Having local parts makers will raise product quality across the board for domestic and foreign automakers, he said.

But with car sales in Russia plummeting because of the economic downturn, no one expects the Opel investment to be an automatic panacea, especially after GAZ's experience with LDV.

Magna's goal of selling 1 million cars in Russia is "quite ambitious, and very unlikely anytime soon," said Mikhail Pak, an analyst at Metropol.

"Opel will use GAZ's production capacity and dealer network, but I don't see GAZ getting much from them on terms of technology," he said.

Vedomosti reported Thursday that the Magna-Sberbank consortium was also expecting to receive all of GM's assets in Russia and the Commonwealth of Independent States, including the plant that GM opened in St. Petersburg last July.

Chris Gubbey, president of GM CIS, said Thursday that all GM entities in Russia were "working as usual" and that GM Corp.'s bankruptcy filing did not affect overseas operations.

"At this point, detailed negotiations on the partnership with Magna have just begun. Clearly, the Russian operations are a critical part of GM's business in Europe and are of keen interest to all parties involved," Gubbey said by e-mail. "However, there are no firm commitments or details of what is being discussed that can be confirmed at this time."

And there are still the risks of doing a deal when the country's economy is anything but rosy.

Car sales have dropped drastically in Russia, with 44 percent fewer units sold between January and April than in the same period a year ago, according to the Association of European Businesses. The automakers committee of the AEB forecasts a decrease in Russia's annual output to about 1 million vehicles this year, from 1.8 million in 2008.

Nonetheless, foreign carmakers continue to flock to Russia, and their geographical opportunities are expanding as other regions Ч notably Kaluga, which saw a Volkswagen plant open last year Ч build on St. Petersburg's success.

On Tuesday, Nissan unveiled its plant in the St. Petersburg area, and Matviyenko said at the ceremony that Hyundai planned to open its plant in the city next year.

"Russia is our No. 1 market in Europe, and No. 5 globally," Fujii Takuji, general director of Nissan Russia, told The Moscow Times. "We're a company that strives to produce vehicles close to our market, since it gives us more flexibility and enables us to react more easily to changing requirements and preferences."
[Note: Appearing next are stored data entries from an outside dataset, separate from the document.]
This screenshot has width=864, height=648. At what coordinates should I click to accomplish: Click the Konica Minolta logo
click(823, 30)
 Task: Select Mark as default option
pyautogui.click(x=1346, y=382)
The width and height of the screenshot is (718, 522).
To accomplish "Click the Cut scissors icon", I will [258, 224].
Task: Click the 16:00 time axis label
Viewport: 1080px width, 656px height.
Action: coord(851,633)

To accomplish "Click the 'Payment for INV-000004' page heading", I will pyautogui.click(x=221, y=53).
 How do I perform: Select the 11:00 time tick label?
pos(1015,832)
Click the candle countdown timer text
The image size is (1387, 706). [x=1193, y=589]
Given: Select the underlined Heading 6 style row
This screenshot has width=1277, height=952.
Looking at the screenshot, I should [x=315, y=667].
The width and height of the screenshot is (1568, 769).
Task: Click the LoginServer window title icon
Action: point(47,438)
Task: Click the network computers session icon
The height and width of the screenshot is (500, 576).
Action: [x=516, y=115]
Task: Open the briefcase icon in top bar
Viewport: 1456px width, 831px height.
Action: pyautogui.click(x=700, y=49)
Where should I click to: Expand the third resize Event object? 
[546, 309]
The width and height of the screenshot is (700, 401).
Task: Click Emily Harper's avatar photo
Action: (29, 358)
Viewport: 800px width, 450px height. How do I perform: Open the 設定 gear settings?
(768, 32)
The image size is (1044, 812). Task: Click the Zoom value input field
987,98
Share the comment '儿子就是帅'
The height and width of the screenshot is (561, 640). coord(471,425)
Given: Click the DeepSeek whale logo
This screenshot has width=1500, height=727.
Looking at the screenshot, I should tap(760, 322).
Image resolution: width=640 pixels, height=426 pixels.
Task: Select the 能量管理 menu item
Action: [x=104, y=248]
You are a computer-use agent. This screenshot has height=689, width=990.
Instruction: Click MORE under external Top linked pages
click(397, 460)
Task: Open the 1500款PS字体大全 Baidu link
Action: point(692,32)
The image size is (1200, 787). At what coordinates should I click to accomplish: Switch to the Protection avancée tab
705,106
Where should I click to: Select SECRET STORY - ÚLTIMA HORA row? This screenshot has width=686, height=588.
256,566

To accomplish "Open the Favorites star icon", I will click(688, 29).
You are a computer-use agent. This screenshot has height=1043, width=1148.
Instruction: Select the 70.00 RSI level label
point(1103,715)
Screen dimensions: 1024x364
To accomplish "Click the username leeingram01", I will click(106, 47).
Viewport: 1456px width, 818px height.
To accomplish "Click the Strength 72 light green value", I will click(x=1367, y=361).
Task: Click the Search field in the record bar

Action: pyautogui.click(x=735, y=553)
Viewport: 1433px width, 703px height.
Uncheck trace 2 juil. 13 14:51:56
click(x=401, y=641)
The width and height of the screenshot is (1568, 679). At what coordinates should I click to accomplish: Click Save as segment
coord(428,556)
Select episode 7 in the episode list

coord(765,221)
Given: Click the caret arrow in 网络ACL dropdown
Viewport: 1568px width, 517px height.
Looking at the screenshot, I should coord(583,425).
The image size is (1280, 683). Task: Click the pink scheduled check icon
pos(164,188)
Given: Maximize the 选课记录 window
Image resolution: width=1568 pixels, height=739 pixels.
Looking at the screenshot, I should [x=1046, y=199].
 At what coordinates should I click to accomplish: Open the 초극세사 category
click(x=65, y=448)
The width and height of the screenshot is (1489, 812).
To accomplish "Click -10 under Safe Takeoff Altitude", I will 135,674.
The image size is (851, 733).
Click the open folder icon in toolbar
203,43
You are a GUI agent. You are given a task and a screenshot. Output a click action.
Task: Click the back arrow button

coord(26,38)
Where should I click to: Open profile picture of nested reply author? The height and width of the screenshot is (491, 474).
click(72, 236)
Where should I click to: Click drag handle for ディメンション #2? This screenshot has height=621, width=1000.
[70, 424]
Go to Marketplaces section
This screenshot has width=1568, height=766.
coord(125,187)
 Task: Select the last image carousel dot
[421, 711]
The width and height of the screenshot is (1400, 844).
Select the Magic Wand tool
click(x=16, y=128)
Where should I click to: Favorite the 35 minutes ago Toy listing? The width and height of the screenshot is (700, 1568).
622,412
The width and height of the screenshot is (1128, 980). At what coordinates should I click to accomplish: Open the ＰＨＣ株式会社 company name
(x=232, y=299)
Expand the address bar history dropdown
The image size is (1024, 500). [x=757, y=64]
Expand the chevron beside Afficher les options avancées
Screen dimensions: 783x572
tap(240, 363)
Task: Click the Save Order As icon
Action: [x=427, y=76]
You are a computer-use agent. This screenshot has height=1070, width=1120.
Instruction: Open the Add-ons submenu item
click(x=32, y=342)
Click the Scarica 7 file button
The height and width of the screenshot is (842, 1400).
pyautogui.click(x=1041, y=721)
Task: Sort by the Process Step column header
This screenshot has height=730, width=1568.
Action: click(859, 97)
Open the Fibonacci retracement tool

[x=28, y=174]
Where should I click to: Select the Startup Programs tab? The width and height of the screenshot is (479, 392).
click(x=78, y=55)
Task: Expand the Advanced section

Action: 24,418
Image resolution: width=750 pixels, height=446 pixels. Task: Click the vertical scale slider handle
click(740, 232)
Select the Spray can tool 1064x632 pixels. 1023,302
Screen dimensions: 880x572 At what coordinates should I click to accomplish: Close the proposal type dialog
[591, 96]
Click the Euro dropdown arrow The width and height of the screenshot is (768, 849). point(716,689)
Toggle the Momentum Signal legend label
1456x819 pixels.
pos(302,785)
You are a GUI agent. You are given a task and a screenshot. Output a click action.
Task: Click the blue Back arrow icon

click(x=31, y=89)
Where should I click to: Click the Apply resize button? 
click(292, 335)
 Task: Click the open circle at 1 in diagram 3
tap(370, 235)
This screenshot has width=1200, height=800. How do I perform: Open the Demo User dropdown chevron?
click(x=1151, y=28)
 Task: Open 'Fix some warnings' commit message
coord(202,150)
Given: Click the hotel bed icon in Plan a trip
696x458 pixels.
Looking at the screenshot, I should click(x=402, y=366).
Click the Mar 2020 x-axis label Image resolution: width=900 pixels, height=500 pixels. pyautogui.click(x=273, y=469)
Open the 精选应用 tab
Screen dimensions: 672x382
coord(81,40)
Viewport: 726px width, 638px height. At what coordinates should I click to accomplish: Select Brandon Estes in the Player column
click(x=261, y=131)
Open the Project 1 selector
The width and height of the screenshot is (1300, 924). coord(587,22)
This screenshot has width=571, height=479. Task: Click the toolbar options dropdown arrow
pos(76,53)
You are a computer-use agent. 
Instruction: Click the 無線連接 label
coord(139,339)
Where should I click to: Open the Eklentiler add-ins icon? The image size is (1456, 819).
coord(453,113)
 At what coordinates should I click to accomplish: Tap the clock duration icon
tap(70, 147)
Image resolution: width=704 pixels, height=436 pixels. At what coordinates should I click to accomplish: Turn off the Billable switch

While Nissan expects the volume of the Russian market this year to be from 1.5 million to 1.75 million units, the plant will initially open its factory with one shift producing up to 17,000 units per year, he said.

Ford, which continues to soldier on seven years later, is still pleased with its 1999 deal, even though its Vsevolozhsk plant is now cranking out Focuses on a four-day workweek because of slumping demand.

The company instituted the shortened week "to avoid more dramatic restructuring," Ford Russia president Nigel Brackenbury said.

Despite the cuts, the company has managed to gain market share in the first our months of the year, he said.